Task description => Exactly reproduce each line of the listing that follows.

Study material section start

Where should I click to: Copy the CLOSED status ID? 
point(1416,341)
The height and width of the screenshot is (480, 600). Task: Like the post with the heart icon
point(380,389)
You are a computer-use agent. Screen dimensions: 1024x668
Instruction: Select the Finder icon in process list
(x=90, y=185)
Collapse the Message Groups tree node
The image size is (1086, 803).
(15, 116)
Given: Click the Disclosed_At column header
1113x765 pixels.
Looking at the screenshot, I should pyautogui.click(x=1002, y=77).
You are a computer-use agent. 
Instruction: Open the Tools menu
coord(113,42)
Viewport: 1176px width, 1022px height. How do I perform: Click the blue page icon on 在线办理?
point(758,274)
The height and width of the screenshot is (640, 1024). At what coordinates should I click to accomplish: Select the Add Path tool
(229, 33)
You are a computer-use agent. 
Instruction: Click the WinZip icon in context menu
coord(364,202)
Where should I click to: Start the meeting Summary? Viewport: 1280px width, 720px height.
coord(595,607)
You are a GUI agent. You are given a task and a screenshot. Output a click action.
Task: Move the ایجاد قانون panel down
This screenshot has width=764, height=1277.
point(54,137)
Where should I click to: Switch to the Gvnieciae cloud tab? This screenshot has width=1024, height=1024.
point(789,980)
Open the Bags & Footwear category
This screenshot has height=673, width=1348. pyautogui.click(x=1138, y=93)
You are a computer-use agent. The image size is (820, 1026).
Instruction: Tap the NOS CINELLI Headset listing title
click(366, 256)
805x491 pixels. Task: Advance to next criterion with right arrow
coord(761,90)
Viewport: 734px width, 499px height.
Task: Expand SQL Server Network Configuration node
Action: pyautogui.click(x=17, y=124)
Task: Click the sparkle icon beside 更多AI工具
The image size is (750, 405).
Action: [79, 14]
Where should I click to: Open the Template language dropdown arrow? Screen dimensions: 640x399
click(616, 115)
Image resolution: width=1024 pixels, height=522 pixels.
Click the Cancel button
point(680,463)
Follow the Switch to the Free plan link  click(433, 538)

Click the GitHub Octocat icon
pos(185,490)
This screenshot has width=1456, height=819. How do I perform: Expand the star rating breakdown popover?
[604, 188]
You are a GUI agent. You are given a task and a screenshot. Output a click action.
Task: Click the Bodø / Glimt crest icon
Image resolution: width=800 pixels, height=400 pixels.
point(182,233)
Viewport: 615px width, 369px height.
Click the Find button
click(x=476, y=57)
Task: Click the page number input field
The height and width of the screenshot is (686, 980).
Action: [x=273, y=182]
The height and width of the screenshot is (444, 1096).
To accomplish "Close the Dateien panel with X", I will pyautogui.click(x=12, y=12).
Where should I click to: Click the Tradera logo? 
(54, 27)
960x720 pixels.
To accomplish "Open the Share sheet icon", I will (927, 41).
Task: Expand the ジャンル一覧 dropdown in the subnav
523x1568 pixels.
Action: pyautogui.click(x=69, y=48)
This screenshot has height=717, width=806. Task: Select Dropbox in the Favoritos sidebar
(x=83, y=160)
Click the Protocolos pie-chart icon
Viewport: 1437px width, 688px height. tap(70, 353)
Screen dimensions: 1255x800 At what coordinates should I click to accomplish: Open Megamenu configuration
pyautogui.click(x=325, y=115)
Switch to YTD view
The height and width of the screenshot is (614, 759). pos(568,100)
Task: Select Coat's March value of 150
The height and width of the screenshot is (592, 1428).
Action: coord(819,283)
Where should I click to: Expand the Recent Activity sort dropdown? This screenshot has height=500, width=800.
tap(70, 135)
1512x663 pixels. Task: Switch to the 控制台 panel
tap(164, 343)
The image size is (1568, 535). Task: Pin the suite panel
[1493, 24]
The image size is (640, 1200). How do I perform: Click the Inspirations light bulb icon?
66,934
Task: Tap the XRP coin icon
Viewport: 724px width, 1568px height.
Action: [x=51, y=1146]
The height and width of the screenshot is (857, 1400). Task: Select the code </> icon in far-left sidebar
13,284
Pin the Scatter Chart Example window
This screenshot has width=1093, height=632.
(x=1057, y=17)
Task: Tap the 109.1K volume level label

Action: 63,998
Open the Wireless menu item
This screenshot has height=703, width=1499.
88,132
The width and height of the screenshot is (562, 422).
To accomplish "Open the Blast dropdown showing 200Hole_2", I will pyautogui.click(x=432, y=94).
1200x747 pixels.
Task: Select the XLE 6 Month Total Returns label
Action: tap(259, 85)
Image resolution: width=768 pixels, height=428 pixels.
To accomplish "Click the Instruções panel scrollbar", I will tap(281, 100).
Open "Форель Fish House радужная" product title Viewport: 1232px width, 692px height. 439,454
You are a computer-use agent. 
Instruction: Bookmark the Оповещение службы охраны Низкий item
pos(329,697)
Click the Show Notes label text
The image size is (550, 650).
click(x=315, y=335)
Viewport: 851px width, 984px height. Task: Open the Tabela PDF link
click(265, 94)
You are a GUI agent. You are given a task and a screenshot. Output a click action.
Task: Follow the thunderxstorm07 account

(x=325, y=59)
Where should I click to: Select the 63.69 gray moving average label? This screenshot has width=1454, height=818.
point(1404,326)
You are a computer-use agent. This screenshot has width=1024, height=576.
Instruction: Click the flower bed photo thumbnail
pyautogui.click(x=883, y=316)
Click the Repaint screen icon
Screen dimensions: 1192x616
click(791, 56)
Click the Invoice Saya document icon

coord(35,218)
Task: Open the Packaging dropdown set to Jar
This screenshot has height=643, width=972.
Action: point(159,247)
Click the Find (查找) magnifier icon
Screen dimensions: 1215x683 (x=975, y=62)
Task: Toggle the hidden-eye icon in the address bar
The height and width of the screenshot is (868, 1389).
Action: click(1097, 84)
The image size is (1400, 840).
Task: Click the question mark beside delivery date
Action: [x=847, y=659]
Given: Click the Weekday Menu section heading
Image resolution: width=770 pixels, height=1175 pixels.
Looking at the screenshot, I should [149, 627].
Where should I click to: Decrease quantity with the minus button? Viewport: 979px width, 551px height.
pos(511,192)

Study material section end

Final answer =>
Where should I click to: Copy the CLOSED status ID? 
point(1416,341)
The height and width of the screenshot is (480, 600). Task: Like the post with the heart icon
point(380,389)
You are a computer-use agent. Screen dimensions: 1024x668
Instruction: Select the Finder icon in process list
(x=90, y=185)
Collapse the Message Groups tree node
The image size is (1086, 803).
(15, 116)
Given: Click the Disclosed_At column header
1113x765 pixels.
Looking at the screenshot, I should pyautogui.click(x=1002, y=77).
You are a computer-use agent. 
Instruction: Open the Tools menu
coord(113,42)
Viewport: 1176px width, 1022px height. How do I perform: Click the blue page icon on 在线办理?
point(758,274)
The height and width of the screenshot is (640, 1024). At what coordinates should I click to accomplish: Select the Add Path tool
(229, 33)
You are a computer-use agent. 
Instruction: Click the WinZip icon in context menu
coord(364,202)
Where should I click to: Start the meeting Summary? Viewport: 1280px width, 720px height.
coord(595,607)
You are a GUI agent. You are given a task and a screenshot. Output a click action.
Task: Move the ایجاد قانون panel down
This screenshot has width=764, height=1277.
point(54,137)
Where should I click to: Switch to the Gvnieciae cloud tab? This screenshot has width=1024, height=1024.
point(789,980)
Open the Bags & Footwear category
This screenshot has height=673, width=1348. pyautogui.click(x=1138, y=93)
You are a computer-use agent. The image size is (820, 1026).
Instruction: Tap the NOS CINELLI Headset listing title
click(366, 256)
805x491 pixels. Task: Advance to next criterion with right arrow
coord(761,90)
Viewport: 734px width, 499px height.
Task: Expand SQL Server Network Configuration node
Action: pyautogui.click(x=17, y=124)
Task: Click the sparkle icon beside 更多AI工具
The image size is (750, 405).
Action: [79, 14]
Where should I click to: Open the Template language dropdown arrow? Screen dimensions: 640x399
click(616, 115)
Image resolution: width=1024 pixels, height=522 pixels.
Click the Cancel button
point(680,463)
Follow the Switch to the Free plan link  click(433, 538)

Click the GitHub Octocat icon
pos(185,490)
This screenshot has width=1456, height=819. How do I perform: Expand the star rating breakdown popover?
[604, 188]
You are a GUI agent. You are given a task and a screenshot. Output a click action.
Task: Click the Bodø / Glimt crest icon
Image resolution: width=800 pixels, height=400 pixels.
point(182,233)
Viewport: 615px width, 369px height.
Click the Find button
click(x=476, y=57)
Task: Click the page number input field
The height and width of the screenshot is (686, 980).
Action: [x=273, y=182]
The height and width of the screenshot is (444, 1096).
To accomplish "Close the Dateien panel with X", I will pyautogui.click(x=12, y=12).
Where should I click to: Click the Tradera logo? 
(54, 27)
960x720 pixels.
To accomplish "Open the Share sheet icon", I will (927, 41).
Task: Expand the ジャンル一覧 dropdown in the subnav
523x1568 pixels.
Action: pyautogui.click(x=69, y=48)
This screenshot has height=717, width=806. Task: Select Dropbox in the Favoritos sidebar
(x=83, y=160)
Click the Protocolos pie-chart icon
Viewport: 1437px width, 688px height. tap(70, 353)
Screen dimensions: 1255x800 At what coordinates should I click to accomplish: Open Megamenu configuration
pyautogui.click(x=325, y=115)
Switch to YTD view
The height and width of the screenshot is (614, 759). pos(568,100)
Task: Select Coat's March value of 150
The height and width of the screenshot is (592, 1428).
Action: coord(819,283)
Where should I click to: Expand the Recent Activity sort dropdown? This screenshot has height=500, width=800.
tap(70, 135)
1512x663 pixels. Task: Switch to the 控制台 panel
tap(164, 343)
The image size is (1568, 535). Task: Pin the suite panel
[1493, 24]
The image size is (640, 1200). How do I perform: Click the Inspirations light bulb icon?
66,934
Task: Tap the XRP coin icon
Viewport: 724px width, 1568px height.
Action: [x=51, y=1146]
The height and width of the screenshot is (857, 1400). Task: Select the code </> icon in far-left sidebar
13,284
Pin the Scatter Chart Example window
This screenshot has width=1093, height=632.
(x=1057, y=17)
Task: Tap the 109.1K volume level label

Action: 63,998
Open the Wireless menu item
This screenshot has height=703, width=1499.
88,132
The width and height of the screenshot is (562, 422).
To accomplish "Open the Blast dropdown showing 200Hole_2", I will pyautogui.click(x=432, y=94).
1200x747 pixels.
Task: Select the XLE 6 Month Total Returns label
Action: tap(259, 85)
Image resolution: width=768 pixels, height=428 pixels.
To accomplish "Click the Instruções panel scrollbar", I will tap(281, 100).
Open "Форель Fish House радужная" product title Viewport: 1232px width, 692px height. 439,454
You are a computer-use agent. 
Instruction: Bookmark the Оповещение службы охраны Низкий item
pos(329,697)
Click the Show Notes label text
The image size is (550, 650).
click(x=315, y=335)
Viewport: 851px width, 984px height. Task: Open the Tabela PDF link
click(265, 94)
You are a GUI agent. You are given a task and a screenshot. Output a click action.
Task: Follow the thunderxstorm07 account

(x=325, y=59)
Where should I click to: Select the 63.69 gray moving average label? This screenshot has width=1454, height=818.
point(1404,326)
You are a computer-use agent. This screenshot has width=1024, height=576.
Instruction: Click the flower bed photo thumbnail
pyautogui.click(x=883, y=316)
Click the Repaint screen icon
Screen dimensions: 1192x616
click(791, 56)
Click the Invoice Saya document icon

coord(35,218)
Task: Open the Packaging dropdown set to Jar
This screenshot has height=643, width=972.
Action: point(159,247)
Click the Find (查找) magnifier icon
Screen dimensions: 1215x683 (x=975, y=62)
Task: Toggle the hidden-eye icon in the address bar
The height and width of the screenshot is (868, 1389).
Action: click(1097, 84)
The image size is (1400, 840).
Task: Click the question mark beside delivery date
Action: [x=847, y=659]
Given: Click the Weekday Menu section heading
Image resolution: width=770 pixels, height=1175 pixels.
Looking at the screenshot, I should [149, 627].
Where should I click to: Decrease quantity with the minus button? Viewport: 979px width, 551px height.
pos(511,192)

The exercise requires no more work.